Pixel coordinate grounding data
+ + + +

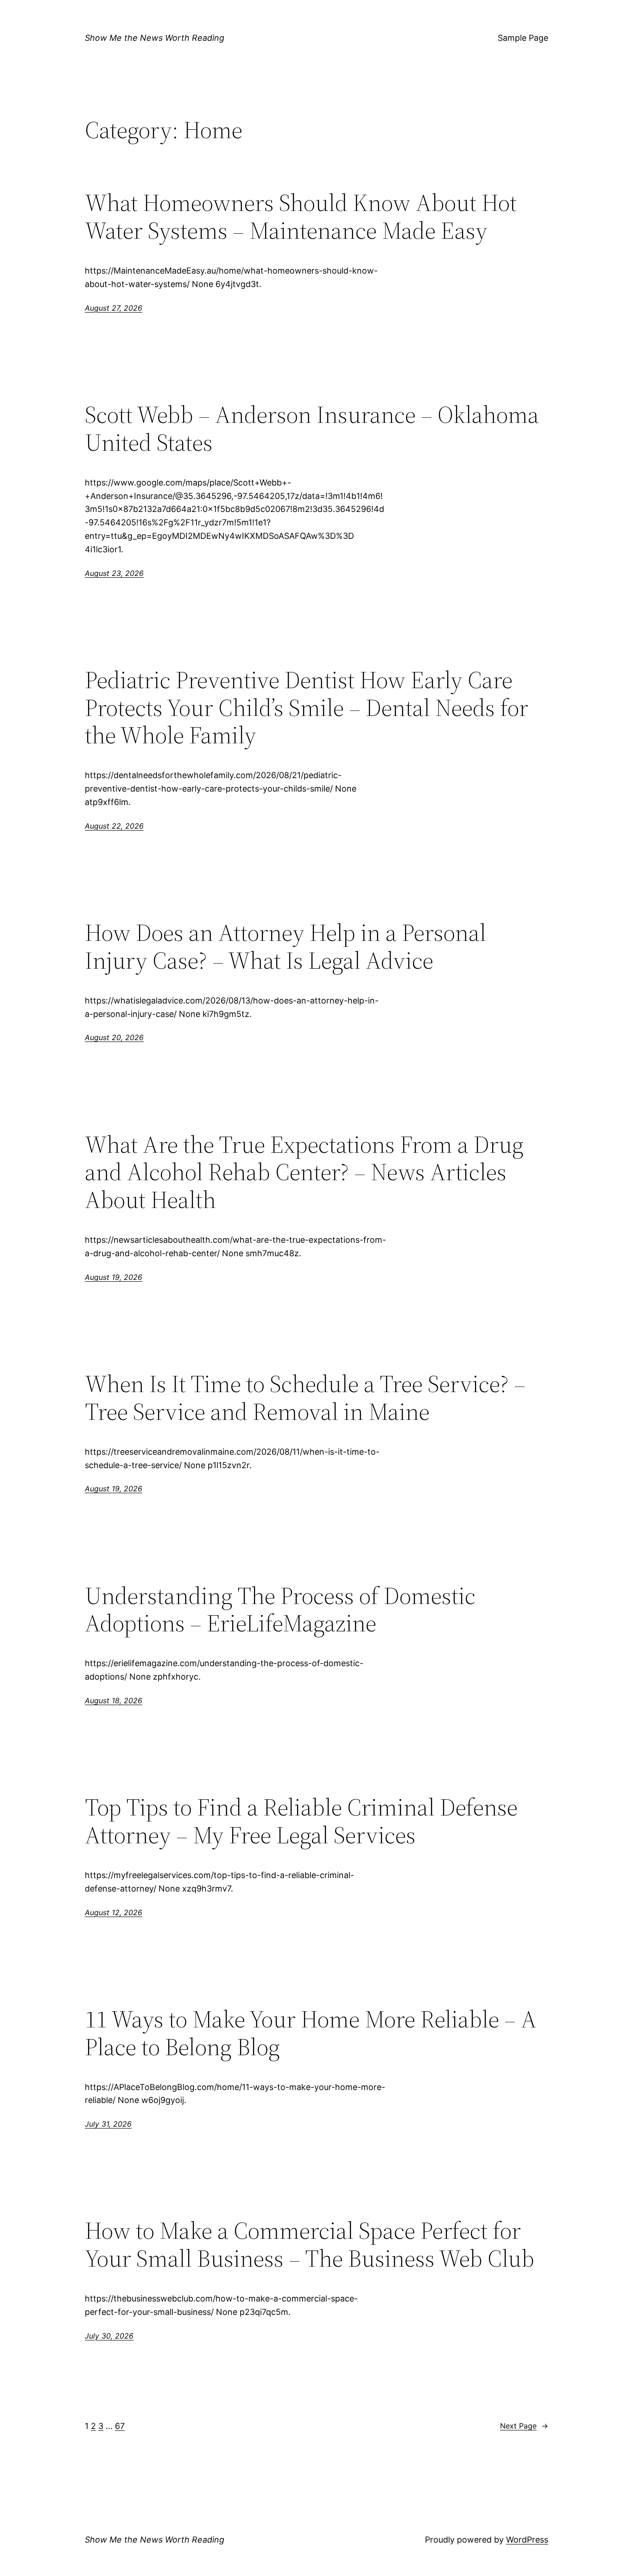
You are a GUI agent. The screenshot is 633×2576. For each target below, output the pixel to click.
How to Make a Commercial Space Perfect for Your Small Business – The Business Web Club (309, 2244)
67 (120, 2426)
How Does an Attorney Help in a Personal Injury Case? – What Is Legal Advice (285, 946)
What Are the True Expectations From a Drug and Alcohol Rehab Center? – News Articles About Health (304, 1172)
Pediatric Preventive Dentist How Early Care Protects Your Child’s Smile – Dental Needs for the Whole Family (306, 707)
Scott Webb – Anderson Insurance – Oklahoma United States (312, 428)
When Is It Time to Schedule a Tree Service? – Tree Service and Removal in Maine (305, 1397)
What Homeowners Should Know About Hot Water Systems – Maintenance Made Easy (301, 216)
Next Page (524, 2425)
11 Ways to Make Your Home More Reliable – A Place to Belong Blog (311, 2033)
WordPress (527, 2539)
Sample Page (523, 38)
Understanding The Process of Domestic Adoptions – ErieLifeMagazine (280, 1609)
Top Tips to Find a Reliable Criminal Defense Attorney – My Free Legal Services (301, 1821)
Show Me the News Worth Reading (154, 38)
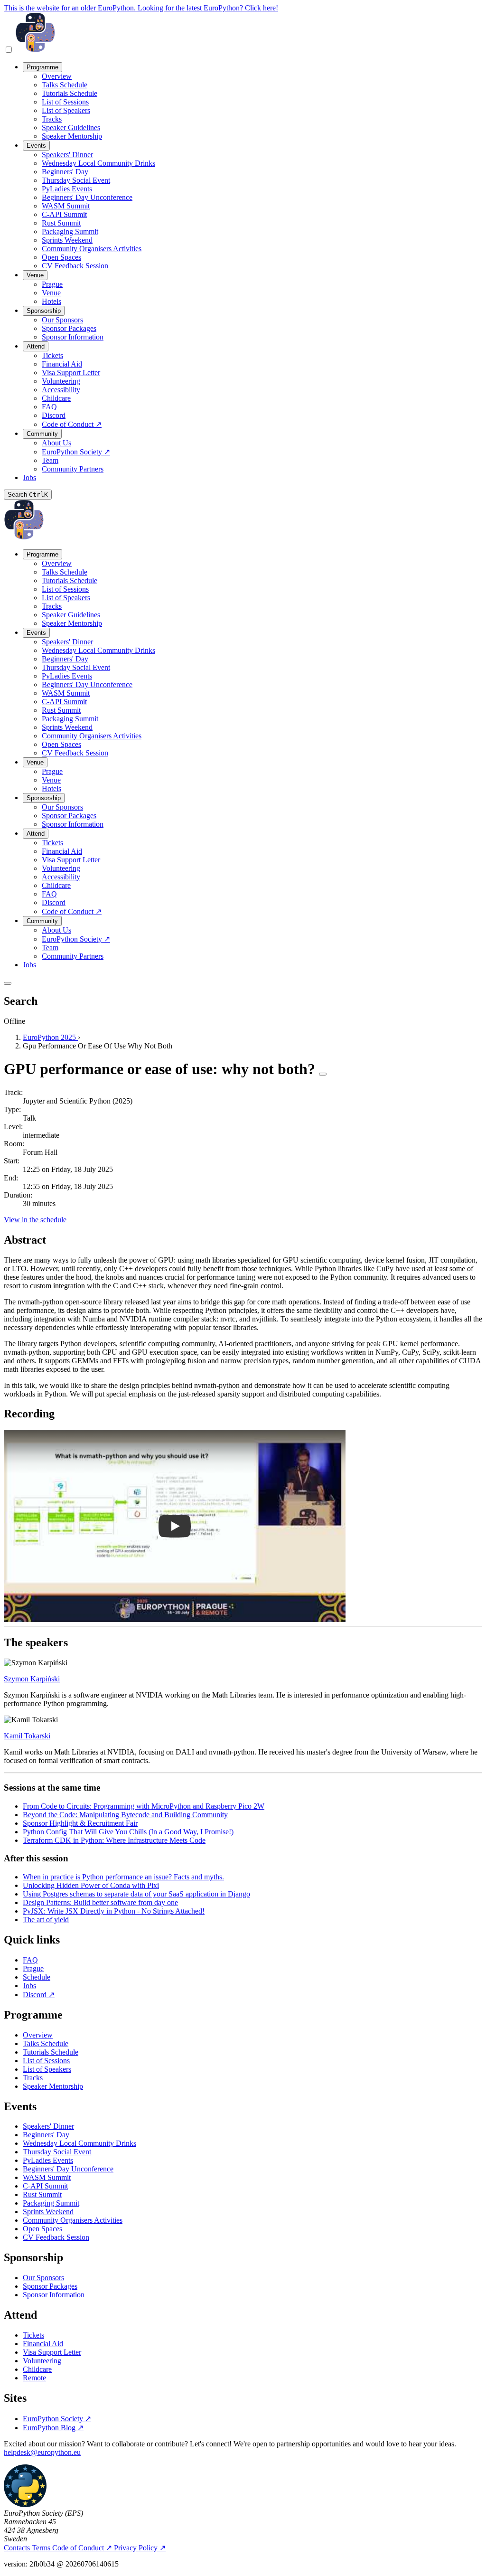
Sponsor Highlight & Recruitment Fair (80, 1823)
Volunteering (42, 2361)
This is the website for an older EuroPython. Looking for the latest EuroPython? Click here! (141, 8)
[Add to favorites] (323, 1074)
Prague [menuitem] (52, 284)
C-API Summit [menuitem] (64, 214)
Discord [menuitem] (53, 415)
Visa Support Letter (52, 2352)
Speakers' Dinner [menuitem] (67, 155)
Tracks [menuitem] (52, 119)
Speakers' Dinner (48, 2126)
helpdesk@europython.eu (42, 2452)
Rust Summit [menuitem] (61, 223)
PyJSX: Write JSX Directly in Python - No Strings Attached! (114, 1911)
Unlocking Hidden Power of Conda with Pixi (91, 1885)
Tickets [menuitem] (52, 355)
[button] (175, 1526)
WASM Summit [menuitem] (66, 206)
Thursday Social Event (57, 2152)
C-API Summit (45, 2186)
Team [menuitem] (50, 460)
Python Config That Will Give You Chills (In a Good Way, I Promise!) (128, 1832)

+ + + +

Repeat the lines exactly as they stand, from the opening line of the data through the line with "What Are the". Pictures stay out of the copy.

You are a GUI agent. The screenshot is 633×2576. For each target below, output the pixel to click.
How to Make a Commercial Space Perfect for Your Small Business – The Business Web Club (309, 2244)
67 (120, 2426)
How Does an Attorney Help in a Personal Injury Case? – What Is Legal Advice (285, 946)
What Are the True Expectations From a Drug and Alcohol Rehab Center? – News Articles About Health (304, 1172)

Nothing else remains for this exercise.